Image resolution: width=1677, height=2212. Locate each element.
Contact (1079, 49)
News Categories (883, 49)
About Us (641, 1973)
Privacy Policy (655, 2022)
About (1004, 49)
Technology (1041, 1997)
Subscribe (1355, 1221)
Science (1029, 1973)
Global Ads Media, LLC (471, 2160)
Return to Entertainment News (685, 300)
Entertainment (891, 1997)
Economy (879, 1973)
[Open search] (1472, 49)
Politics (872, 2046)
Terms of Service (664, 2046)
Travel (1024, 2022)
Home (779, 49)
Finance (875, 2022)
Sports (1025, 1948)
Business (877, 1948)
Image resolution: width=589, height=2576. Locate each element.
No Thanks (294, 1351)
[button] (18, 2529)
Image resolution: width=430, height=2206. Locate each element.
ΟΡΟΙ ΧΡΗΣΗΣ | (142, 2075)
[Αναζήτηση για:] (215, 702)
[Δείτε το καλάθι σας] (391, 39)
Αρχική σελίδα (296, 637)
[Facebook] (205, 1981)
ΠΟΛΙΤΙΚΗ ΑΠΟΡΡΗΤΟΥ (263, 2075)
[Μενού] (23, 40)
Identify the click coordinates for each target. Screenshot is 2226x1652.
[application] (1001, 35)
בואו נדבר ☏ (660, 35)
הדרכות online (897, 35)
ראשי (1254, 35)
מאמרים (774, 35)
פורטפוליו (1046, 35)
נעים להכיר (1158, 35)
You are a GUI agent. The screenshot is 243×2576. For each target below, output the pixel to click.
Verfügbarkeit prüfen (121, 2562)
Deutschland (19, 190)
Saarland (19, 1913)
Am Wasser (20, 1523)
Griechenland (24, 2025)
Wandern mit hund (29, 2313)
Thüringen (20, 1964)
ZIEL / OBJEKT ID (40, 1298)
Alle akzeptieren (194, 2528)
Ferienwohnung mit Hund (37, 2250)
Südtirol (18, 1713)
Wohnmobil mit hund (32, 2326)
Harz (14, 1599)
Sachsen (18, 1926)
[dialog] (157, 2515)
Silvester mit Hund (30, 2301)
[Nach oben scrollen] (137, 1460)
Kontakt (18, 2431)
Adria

──────────

* [EXERCISE DIRECTIONS] Write out again every entry above, exactly as given.

* [SOLUTION]
Image resolution: width=1677, height=2212. Locate each element.
Contact (1079, 49)
News Categories (883, 49)
About Us (641, 1973)
Privacy Policy (655, 2022)
About (1004, 49)
Technology (1041, 1997)
Subscribe (1355, 1221)
Science (1029, 1973)
Global Ads Media, LLC (471, 2160)
Return to Entertainment News (685, 300)
Entertainment (891, 1997)
Economy (879, 1973)
[Open search] (1472, 49)
Politics (872, 2046)
Terms of Service (664, 2046)
Travel (1024, 2022)
Home (779, 49)
Finance (875, 2022)
Sports (1025, 1948)
Business (877, 1948)
Image resolution: width=589, height=2576. Locate each element.
No Thanks (294, 1351)
[button] (18, 2529)
Image resolution: width=430, height=2206. Locate each element.
ΟΡΟΙ ΧΡΗΣΗΣ | (142, 2075)
[Αναζήτηση για:] (215, 702)
[Δείτε το καλάθι σας] (391, 39)
Αρχική σελίδα (296, 637)
[Facebook] (205, 1981)
ΠΟΛΙΤΙΚΗ ΑΠΟΡΡΗΤΟΥ (263, 2075)
[Μενού] (23, 40)
Identify the click coordinates for each target. Screenshot is 2226x1652.
[application] (1001, 35)
בואו נדבר ☏ (660, 35)
הדרכות online (897, 35)
ראשי (1254, 35)
מאמרים (774, 35)
פורטפוליו (1046, 35)
נעים להכיר (1158, 35)
You are a GUI agent. The screenshot is 243×2576. For each target below, output the pixel to click.
Verfügbarkeit prüfen (121, 2562)
Deutschland (19, 190)
Saarland (19, 1913)
Am Wasser (20, 1523)
Griechenland (24, 2025)
Wandern mit hund (29, 2313)
Thüringen (20, 1964)
ZIEL / OBJEKT ID (40, 1298)
Alle akzeptieren (194, 2528)
Ferienwohnung mit Hund (37, 2250)
Südtirol (18, 1713)
Wohnmobil mit hund (32, 2326)
Harz (14, 1599)
Sachsen (18, 1926)
[dialog] (157, 2515)
Silvester mit Hund (30, 2301)
[Nach oben scrollen] (137, 1460)
Kontakt (18, 2431)
Adria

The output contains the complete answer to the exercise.